The bold message on my laptop screen had me at a loss for words. No, I wasn’t unsure whether to accept or reject the proposal? I was busy wondering what exactly in the past ten minutes’ conversation could have made this stranger, whom I had just met on a social networking site, assume that he could take such a liberty with me? Of course, the RSS and godmen like Asaram Babu will reprimand me - my being on a social networking site will be, by them, deemed enough invitation for a guy to take any liberties with me. But not having been taught such self flagellation by my parents, this was not something I was willing to believe. And so I sat fuming even after I had blocked him access to my account to ensure that he is not able to send me further messages. This was, however, definitely not going to be the last such message that I was to receive.

While India and the world is debating stricter punishments for rapists, triggered by the brutal gang rape, leading to death, of a 23-year-old in a bus in Delhi, and mulling ways to make the physical world a safer place for women, the threat of harassment, often unperceived, is shifting to the virtual space. Lewd or suggestive remarks, unwelcome attempts at friendship, harassing photographs, stalking on social media, obscene emails, it is as if the seamless world of virtual space has opened new possibilities for the neighbourhood lech, the roadside Romeo, the groper on public transport, the pesky colleague/classmate and the scary abuser. Easy anonymity (you  don’t necessarily have to give your name or picture on social media) makes the harasser bolder than in the real space. And often indecent proposals in the virtual world spill on to abuse in the real world (as in the recent alleged rape of a 19-year-old in Delhi by a man she had met on a social networking site) and vice versa.

A friend I had shared my experiences with once, told me that I was a ‘victim’ - I have ‘easy target’ written all over me. She meant of course that I need to be brusque, to handle them better and not take the escape route, by blocking all those who disturbed me. But her comment rankled. A quick poll among my friends showed that more than 90 per cent of them had been harassed in the virtual world at some point of time. The figure is similar to the number of women who have faced some form of harassment (eve teasing or groping) in the physical world. The experiences were varied. While one had been ‘stalked’ by a man whose friend request she had turned down on a social networking site - he continued to message her commenting on posts on other people’s profile, another had  had her mobile number put up on a fake account. ‘A few years back I started getting calls from unknown men on my cellphone. One of the callers said my number was given in some profile on a social networking site. Someone had created a fake profile with my mobile number. It had to be someone I knew. I filed a general diary at the local police station but it didn’t help. Finally I had to change my number,’ she said. Another girl was shocked when one of her close friends made a very sexually explicit comment - referring to her certain body parts -  on a picture  she had put up on a social networking site.
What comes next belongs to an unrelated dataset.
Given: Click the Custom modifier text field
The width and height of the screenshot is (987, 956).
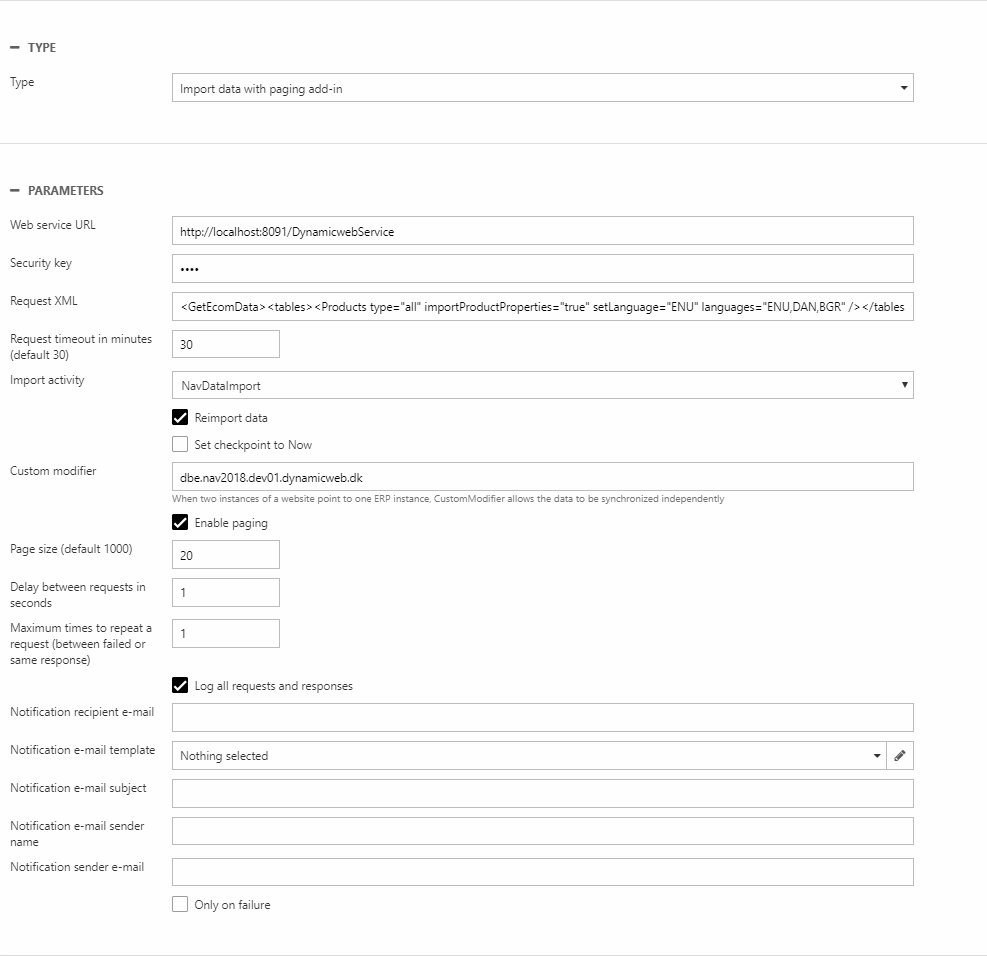Looking at the screenshot, I should click(542, 477).
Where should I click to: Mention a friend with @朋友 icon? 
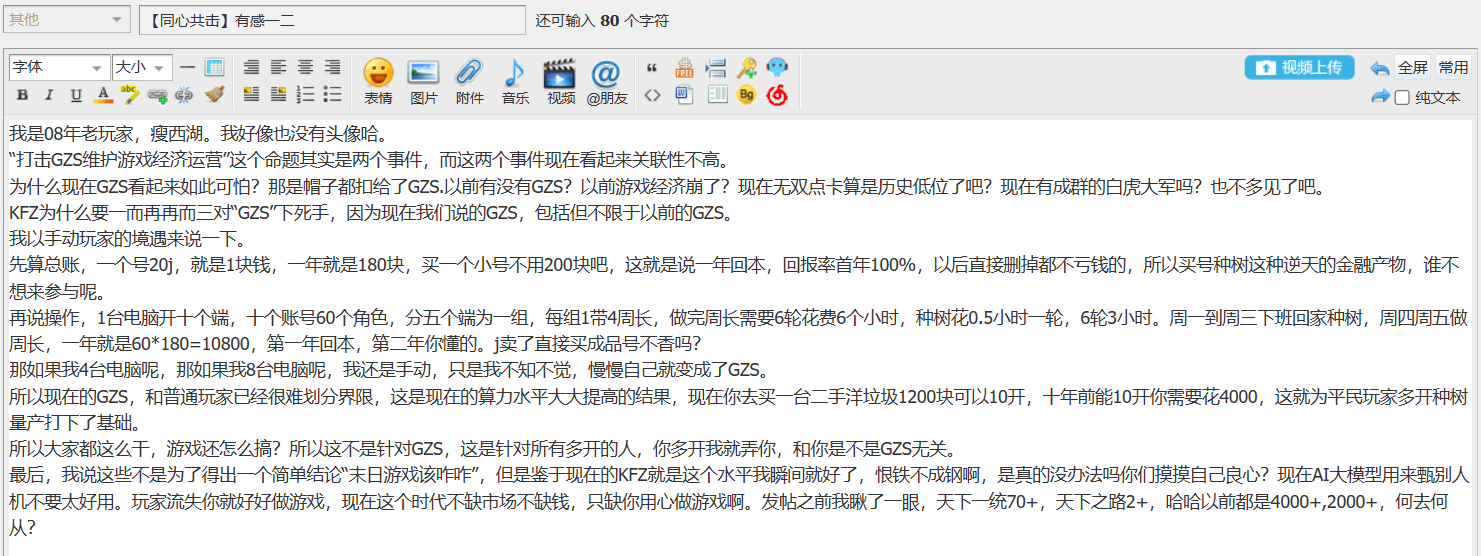[x=606, y=80]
He was someone she met everyday and he had never said such things to her in real life. A fourth told me of some very disturbing poems that would be mailed to her. ‘They weren’t signed but I am sure it was someone I knew. There was nothing overtly sexual but they described my hair, skin, complexion, eyes, nose-ring… It was graphic, like someone was touching me.,’ she said.

Most of them had never considered taking a legal step. Just as I hadn’t. What made us ignore these messages and these online harassers? Was it just the ingrained training given to all girls from a young age to ignore such comments till they assume monstrous proportions? Partly, yes. But we were also unsure about legal provisions - which as of now, are almost non-existent in the case of online sexual harassment.
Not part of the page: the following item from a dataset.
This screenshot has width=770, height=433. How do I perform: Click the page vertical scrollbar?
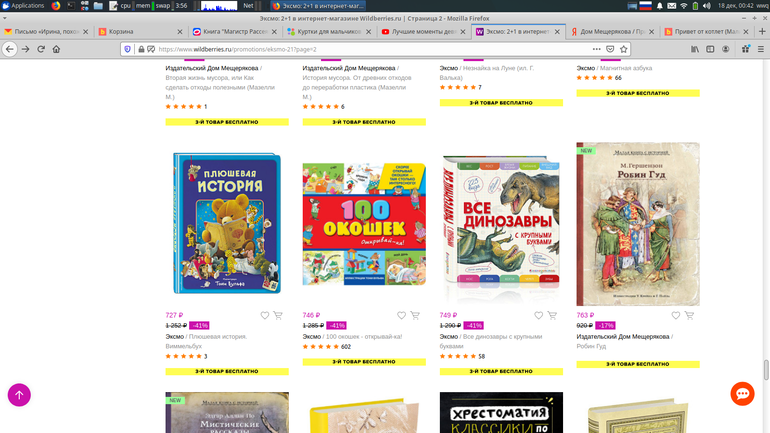click(x=765, y=250)
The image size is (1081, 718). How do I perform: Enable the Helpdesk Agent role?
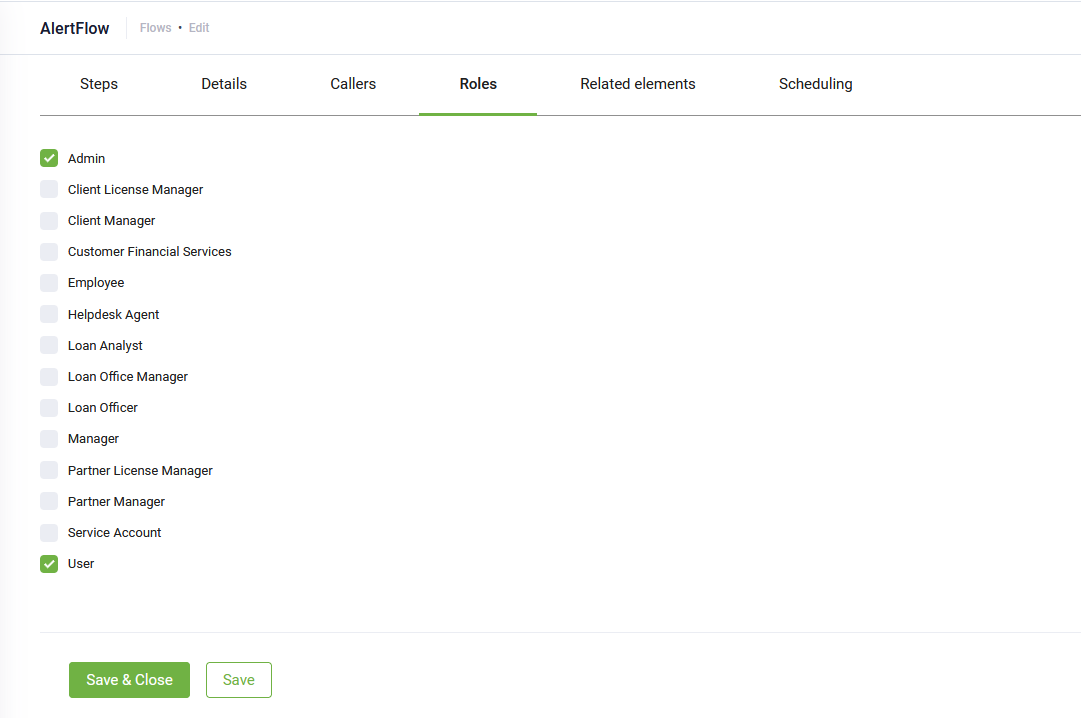pyautogui.click(x=49, y=314)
Almost all police departments in the country today have a cyber crime cell. ‘But I have never received a case for online sexual harassment,’ says Delhi lawyer M S Khan, adding, ‘I am aware that it is a growing problem, but as of now there is no legal definition of online sexual harassment or
chhed chhad
. As a lawyer however, I do feel the need for it.’

The Information Technology Act 2000 As Amended By 2008 came into effect in 2009. Before that there was no specific law for cyber crime.

Section 66E of the act says: ‘Whoever, intentionally or knowingly captures, publishes or transmits the image of a private area of any person without his or her consent, under circumstances violating the privacy of that person, shall be punished with imprisonment which may extend to three years or with fine not exceeding two lakh rupees, or with both.’

Parts of Section 67 of the IT act deal with ‘punishment for publishing or transmitting obscene material in electronic form’ and ‘punishment for publishing or transmitting of material containing sexually explicit act, etc. in electronic form’. ‘But the language of the law is so ambiguous that one doesn’t know how to implement it,’ says Khan. Also sending sexually explicit messages, which is the most common form of harassment is not clearly mentioned.

Section 354 of the IPC mentions ‘assault or criminal force to woman with intent to outrage her modesty’. There are also sections on sexual harassment at the workplace and misconduct by a person in public. But even the lawyers are unsure of whether public can mean a public social network or stalking online.